* **PROBLEM TO SOLVE**
Rewrite the part that opens with the line containing "Image resolution: width=2576 pixels, height=1428" and closes with the line containing "(1183, 10).", substituting "GUI assistant" for every "GUI agent" and leaving everything else as it is. Return only those lines.

* **DATASET CONTENT**
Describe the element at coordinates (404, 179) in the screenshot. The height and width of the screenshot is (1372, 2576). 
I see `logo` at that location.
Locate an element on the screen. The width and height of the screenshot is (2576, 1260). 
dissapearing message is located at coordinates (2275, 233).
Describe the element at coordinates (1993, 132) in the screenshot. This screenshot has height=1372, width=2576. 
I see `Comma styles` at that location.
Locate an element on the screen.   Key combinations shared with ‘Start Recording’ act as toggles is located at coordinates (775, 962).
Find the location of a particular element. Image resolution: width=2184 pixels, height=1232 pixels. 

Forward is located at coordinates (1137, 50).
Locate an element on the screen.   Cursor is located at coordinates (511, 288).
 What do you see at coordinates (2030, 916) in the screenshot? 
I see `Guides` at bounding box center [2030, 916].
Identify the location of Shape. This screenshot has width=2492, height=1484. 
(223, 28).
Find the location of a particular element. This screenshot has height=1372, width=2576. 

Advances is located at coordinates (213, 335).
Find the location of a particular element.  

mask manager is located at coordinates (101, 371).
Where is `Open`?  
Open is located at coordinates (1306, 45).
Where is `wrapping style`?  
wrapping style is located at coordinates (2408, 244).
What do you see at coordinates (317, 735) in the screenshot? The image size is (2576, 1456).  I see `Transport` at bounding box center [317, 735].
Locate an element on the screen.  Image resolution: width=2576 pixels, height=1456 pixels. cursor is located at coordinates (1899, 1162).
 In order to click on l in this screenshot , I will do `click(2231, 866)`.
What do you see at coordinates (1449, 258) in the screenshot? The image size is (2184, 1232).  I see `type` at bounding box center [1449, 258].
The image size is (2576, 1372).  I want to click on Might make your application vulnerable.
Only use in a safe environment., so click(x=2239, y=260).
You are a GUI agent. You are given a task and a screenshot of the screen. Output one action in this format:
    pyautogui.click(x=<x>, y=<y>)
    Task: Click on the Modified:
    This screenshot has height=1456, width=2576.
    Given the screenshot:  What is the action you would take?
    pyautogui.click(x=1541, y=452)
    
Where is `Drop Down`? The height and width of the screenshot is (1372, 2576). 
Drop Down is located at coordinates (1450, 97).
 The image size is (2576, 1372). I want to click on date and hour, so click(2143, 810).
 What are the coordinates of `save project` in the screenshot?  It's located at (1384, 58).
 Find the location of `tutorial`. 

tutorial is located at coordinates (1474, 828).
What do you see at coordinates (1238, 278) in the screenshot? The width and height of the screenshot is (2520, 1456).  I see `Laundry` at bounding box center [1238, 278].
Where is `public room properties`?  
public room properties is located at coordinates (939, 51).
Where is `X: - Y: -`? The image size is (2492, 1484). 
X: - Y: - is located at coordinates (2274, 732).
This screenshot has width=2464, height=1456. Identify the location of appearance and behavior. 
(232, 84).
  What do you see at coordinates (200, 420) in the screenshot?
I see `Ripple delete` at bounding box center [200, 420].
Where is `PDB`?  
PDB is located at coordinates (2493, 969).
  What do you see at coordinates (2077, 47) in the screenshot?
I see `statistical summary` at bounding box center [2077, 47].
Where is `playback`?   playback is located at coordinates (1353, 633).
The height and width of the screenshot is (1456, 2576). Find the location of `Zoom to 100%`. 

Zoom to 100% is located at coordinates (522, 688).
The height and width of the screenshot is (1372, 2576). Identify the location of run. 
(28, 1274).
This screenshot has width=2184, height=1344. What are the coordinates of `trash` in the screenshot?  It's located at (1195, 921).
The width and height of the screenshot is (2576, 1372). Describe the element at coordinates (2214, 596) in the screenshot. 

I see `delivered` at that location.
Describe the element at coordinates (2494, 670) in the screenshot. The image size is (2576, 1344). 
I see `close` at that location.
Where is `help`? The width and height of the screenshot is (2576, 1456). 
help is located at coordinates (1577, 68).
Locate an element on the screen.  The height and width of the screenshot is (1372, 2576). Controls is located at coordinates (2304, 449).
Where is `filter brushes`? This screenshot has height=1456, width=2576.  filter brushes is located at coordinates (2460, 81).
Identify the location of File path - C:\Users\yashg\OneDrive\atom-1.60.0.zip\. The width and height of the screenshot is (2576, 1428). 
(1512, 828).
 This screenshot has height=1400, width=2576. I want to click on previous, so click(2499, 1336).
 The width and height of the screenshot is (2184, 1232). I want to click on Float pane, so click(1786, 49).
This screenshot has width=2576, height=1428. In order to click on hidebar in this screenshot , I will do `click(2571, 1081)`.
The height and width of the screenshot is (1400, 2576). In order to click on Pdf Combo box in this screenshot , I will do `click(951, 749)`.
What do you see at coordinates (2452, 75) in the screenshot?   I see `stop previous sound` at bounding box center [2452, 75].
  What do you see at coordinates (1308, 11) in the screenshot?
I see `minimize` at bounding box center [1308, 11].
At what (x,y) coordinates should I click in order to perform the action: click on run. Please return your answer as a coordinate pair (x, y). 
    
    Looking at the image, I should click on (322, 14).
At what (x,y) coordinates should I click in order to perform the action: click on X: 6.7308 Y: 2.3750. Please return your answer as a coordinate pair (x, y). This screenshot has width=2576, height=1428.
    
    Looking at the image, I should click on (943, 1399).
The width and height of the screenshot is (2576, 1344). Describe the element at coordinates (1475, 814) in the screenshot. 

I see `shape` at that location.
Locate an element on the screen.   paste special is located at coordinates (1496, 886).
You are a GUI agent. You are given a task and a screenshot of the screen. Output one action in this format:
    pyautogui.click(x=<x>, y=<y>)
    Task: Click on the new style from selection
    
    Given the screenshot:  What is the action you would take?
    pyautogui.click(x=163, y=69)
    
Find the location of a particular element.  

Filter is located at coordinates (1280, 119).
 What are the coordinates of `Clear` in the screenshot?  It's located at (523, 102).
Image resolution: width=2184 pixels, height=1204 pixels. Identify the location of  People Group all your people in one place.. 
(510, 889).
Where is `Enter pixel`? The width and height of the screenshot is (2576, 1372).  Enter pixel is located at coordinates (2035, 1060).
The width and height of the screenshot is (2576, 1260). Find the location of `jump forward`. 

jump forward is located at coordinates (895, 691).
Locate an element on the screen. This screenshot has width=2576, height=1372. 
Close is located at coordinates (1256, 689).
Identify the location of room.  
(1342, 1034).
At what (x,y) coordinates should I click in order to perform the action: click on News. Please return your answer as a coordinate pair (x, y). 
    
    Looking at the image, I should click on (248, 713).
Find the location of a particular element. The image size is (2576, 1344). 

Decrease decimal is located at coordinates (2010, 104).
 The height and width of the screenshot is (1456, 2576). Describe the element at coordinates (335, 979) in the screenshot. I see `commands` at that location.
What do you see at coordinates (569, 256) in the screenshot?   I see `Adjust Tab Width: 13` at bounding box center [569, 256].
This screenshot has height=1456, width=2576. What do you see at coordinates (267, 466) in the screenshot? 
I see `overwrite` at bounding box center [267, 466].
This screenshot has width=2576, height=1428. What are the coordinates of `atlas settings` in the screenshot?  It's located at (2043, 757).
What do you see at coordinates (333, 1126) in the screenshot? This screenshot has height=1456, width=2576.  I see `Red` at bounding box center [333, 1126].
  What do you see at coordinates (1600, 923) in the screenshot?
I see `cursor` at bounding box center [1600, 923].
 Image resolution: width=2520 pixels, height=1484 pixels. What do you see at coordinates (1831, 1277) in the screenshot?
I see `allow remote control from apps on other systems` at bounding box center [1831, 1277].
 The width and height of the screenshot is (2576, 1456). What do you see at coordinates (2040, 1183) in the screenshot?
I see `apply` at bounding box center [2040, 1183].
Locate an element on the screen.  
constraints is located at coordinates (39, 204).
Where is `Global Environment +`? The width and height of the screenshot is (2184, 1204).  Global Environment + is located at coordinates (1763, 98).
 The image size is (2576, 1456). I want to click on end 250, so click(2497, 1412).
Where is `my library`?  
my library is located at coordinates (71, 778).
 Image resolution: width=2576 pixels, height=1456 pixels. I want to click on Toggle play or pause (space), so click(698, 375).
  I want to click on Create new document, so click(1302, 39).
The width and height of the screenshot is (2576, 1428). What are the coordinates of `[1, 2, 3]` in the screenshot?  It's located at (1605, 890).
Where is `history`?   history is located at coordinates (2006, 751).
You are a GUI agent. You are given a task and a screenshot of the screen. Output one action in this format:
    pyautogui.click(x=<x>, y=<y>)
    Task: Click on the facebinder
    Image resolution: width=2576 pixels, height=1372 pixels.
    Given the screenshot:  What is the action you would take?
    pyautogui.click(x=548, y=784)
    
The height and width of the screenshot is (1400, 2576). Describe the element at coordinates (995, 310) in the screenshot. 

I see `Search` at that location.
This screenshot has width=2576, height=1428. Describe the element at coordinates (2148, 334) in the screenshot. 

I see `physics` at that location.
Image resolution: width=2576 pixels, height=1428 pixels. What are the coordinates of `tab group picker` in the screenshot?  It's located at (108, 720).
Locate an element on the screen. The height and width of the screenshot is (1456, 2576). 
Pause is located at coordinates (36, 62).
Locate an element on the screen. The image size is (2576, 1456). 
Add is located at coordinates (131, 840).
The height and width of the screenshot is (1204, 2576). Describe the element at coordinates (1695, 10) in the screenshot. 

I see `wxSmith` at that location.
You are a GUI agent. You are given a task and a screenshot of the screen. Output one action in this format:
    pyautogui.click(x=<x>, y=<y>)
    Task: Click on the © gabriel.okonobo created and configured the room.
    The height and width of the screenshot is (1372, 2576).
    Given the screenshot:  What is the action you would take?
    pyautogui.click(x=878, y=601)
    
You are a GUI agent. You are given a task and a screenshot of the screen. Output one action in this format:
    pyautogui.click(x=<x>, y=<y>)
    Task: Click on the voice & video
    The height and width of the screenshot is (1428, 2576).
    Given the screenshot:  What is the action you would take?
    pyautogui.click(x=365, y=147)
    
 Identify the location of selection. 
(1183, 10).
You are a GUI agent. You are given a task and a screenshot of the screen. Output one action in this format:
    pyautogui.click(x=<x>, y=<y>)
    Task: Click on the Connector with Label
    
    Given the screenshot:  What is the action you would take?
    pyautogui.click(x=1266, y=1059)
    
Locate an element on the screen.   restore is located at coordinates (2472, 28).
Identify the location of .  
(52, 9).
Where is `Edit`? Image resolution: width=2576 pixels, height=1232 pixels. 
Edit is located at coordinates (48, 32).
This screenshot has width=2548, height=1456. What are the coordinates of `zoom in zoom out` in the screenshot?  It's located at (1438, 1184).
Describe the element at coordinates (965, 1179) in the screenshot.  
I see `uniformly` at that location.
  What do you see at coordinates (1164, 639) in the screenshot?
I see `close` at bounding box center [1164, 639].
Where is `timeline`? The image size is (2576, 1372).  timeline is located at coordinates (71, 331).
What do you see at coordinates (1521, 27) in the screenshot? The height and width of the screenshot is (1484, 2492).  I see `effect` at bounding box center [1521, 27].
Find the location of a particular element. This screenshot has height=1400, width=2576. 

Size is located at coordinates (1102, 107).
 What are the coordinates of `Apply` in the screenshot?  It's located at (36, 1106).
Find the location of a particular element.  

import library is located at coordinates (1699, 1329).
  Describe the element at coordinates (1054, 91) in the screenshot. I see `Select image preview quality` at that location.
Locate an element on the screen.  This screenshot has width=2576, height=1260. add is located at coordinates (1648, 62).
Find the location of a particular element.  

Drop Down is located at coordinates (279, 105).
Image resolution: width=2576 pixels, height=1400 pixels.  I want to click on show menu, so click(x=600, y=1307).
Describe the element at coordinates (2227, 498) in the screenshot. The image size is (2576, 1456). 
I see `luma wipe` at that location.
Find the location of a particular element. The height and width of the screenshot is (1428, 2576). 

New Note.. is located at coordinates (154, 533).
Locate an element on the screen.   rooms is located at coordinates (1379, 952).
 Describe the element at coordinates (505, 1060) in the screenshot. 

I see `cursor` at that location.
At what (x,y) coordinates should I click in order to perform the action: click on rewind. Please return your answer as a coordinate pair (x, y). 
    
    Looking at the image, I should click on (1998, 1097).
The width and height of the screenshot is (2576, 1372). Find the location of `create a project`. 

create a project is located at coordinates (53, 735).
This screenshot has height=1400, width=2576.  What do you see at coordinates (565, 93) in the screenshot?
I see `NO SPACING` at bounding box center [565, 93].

* **FINAL ANSWER**
Image resolution: width=2576 pixels, height=1428 pixels. What are the coordinates of `tab group picker` in the screenshot?  It's located at (108, 720).
Locate an element on the screen. The height and width of the screenshot is (1456, 2576). 
Pause is located at coordinates (36, 62).
Locate an element on the screen. The image size is (2576, 1456). 
Add is located at coordinates (131, 840).
The height and width of the screenshot is (1204, 2576). Describe the element at coordinates (1695, 10) in the screenshot. 

I see `wxSmith` at that location.
You are a GUI assistant. You are given a task and a screenshot of the screen. Output one action in this format:
    pyautogui.click(x=<x>, y=<y>)
    Task: Click on the © gabriel.okonobo created and configured the room.
    The height and width of the screenshot is (1372, 2576).
    Given the screenshot:  What is the action you would take?
    pyautogui.click(x=878, y=601)
    
You are a GUI assistant. You are given a task and a screenshot of the screen. Output one action in this format:
    pyautogui.click(x=<x>, y=<y>)
    Task: Click on the voice & video
    The height and width of the screenshot is (1428, 2576).
    Given the screenshot:  What is the action you would take?
    pyautogui.click(x=365, y=147)
    
 Identify the location of selection. 
(1183, 10).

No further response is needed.